Marine Calmet, juriste et présidente de l’association Wild Legal – un programme
juridique interactif pour les Droits de la nature – soutient ce projet idée et
explique en quoi un vrai débat de société sur cette question est nécessaire et
ce qu’elle pourrait changer.
Que recouvre le terme d’écocide ? Comment le définir
juridiquement ?
La définition du crime d’écocide est un sujet
d’actualité brûlant depuis que la Convention citoyenne pour le climat (CCC)
s’est saisie de ce concept et l’a hissé au rang de priorité dans la lutte
contre le réchauffement climatique. Par le passé, des définitions différentes
ont été esquissées sous la forme de propositions de loi, à la fois par le
sénateur Jérôme Durain et par le député Christophe Bouillon en 2019.
À deux reprises, ces textes ont été rejetés par la
majorité présidentielle. Les deux initiatives successives intervenaient alors
que les associations Wild Legal et Notre Affaire à Tous travaillaient sur une
autre proposition de loi transpartisane, réunissant des élus issus de divers
groupes politiques, allant de la majorité présidentielle au parti communiste.

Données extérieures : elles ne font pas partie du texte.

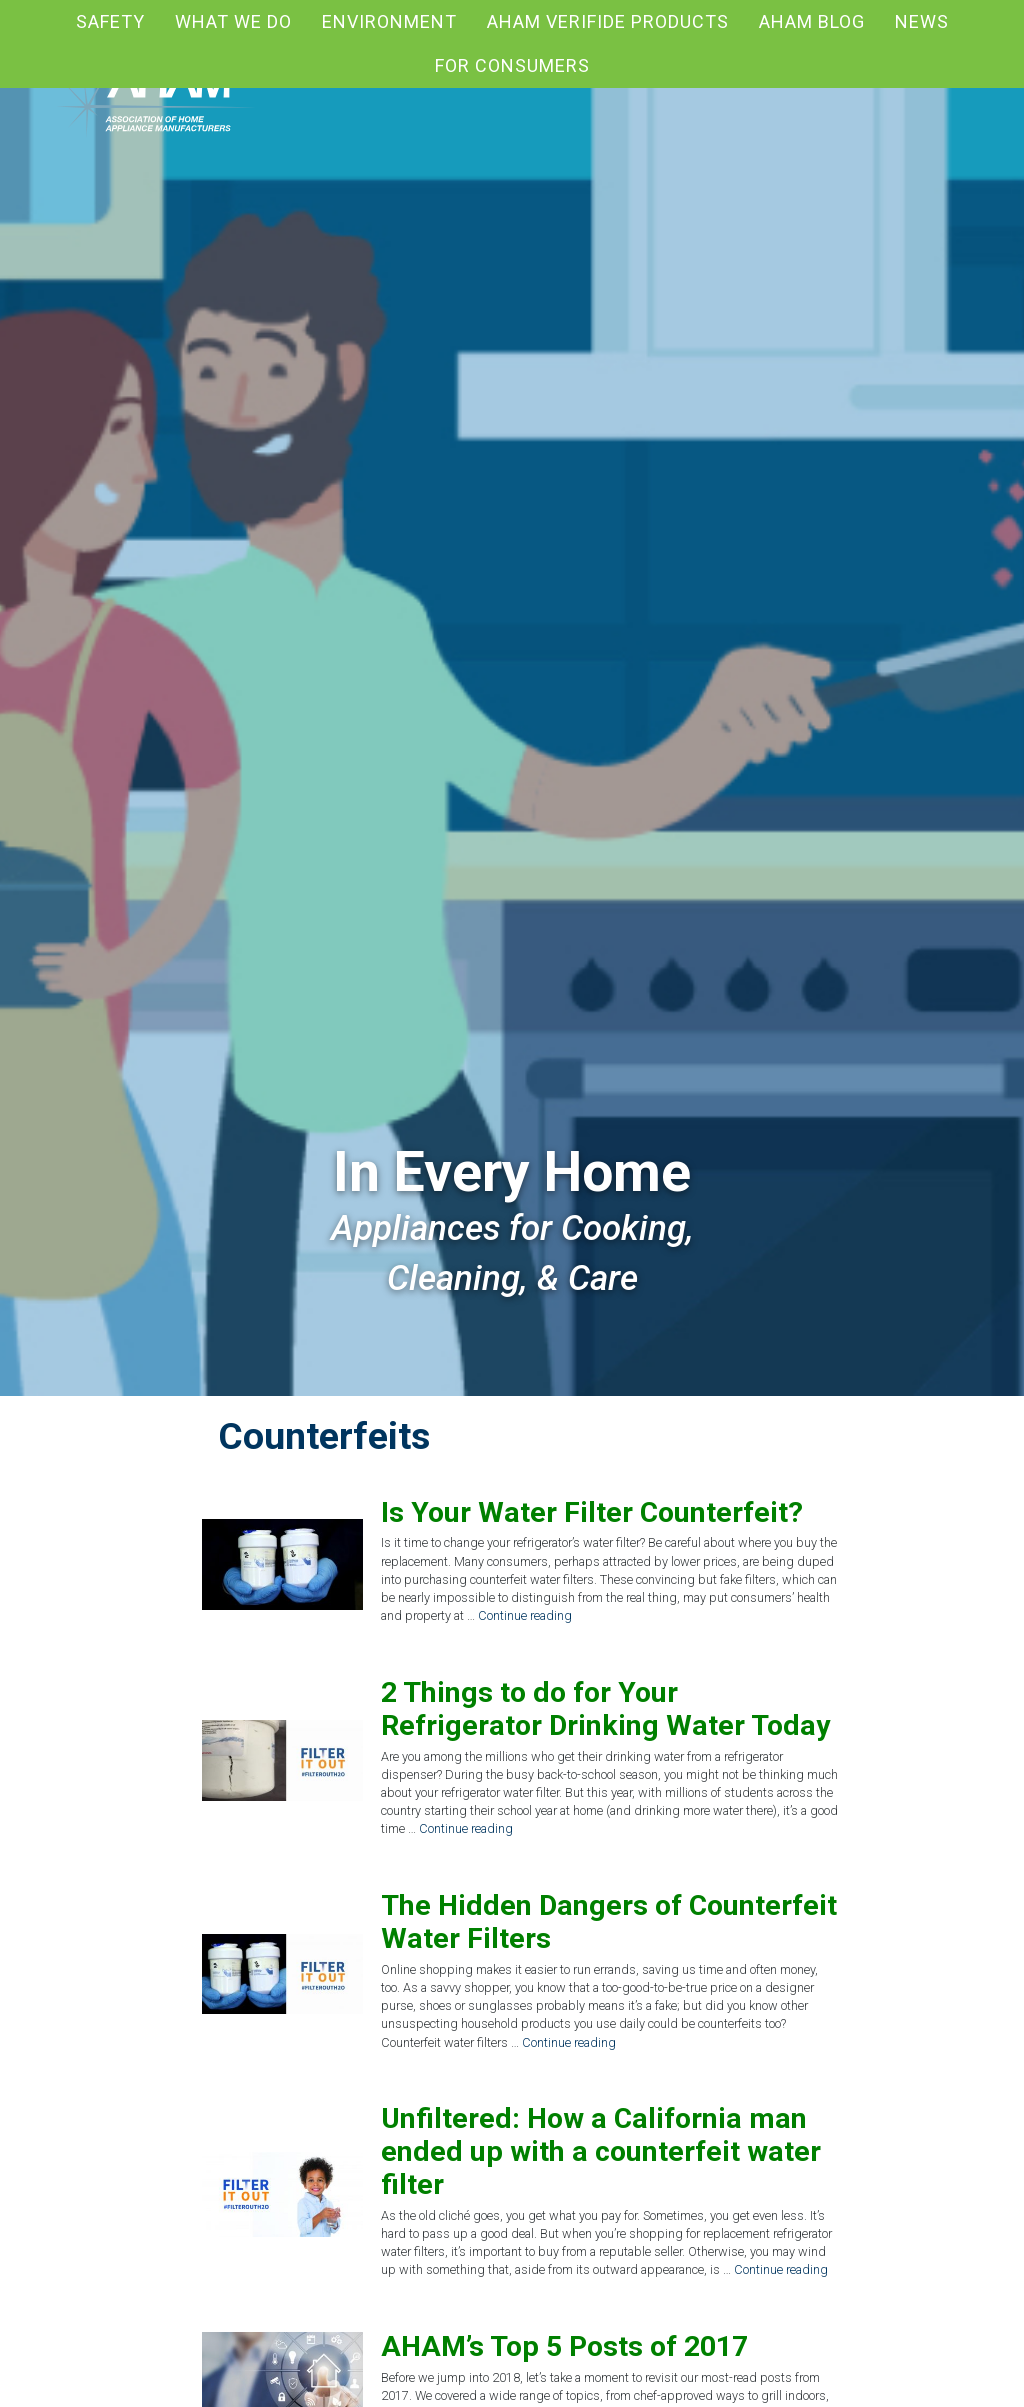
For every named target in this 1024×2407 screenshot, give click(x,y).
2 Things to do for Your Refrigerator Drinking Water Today (605, 1709)
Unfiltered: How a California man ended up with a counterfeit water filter (601, 2151)
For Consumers (512, 65)
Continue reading (525, 1615)
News (922, 21)
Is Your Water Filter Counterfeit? (592, 1512)
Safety (110, 21)
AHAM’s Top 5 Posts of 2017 (564, 2346)
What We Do (233, 21)
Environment (389, 21)
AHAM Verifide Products (608, 21)
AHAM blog (812, 21)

La définition sur laquelle repose notre proposition pour
la reconnaissance du crime d’écocide, reprise par la CCC, concerne « toute action ayant causé un dommage
écologique grave consistant en un dépassement manifeste et non négligeable d’au
moins une des limites planétaires et dont l’auteur savait ou aurait dû savoir
qu’il existait une haute probabilité de ce dépassement ».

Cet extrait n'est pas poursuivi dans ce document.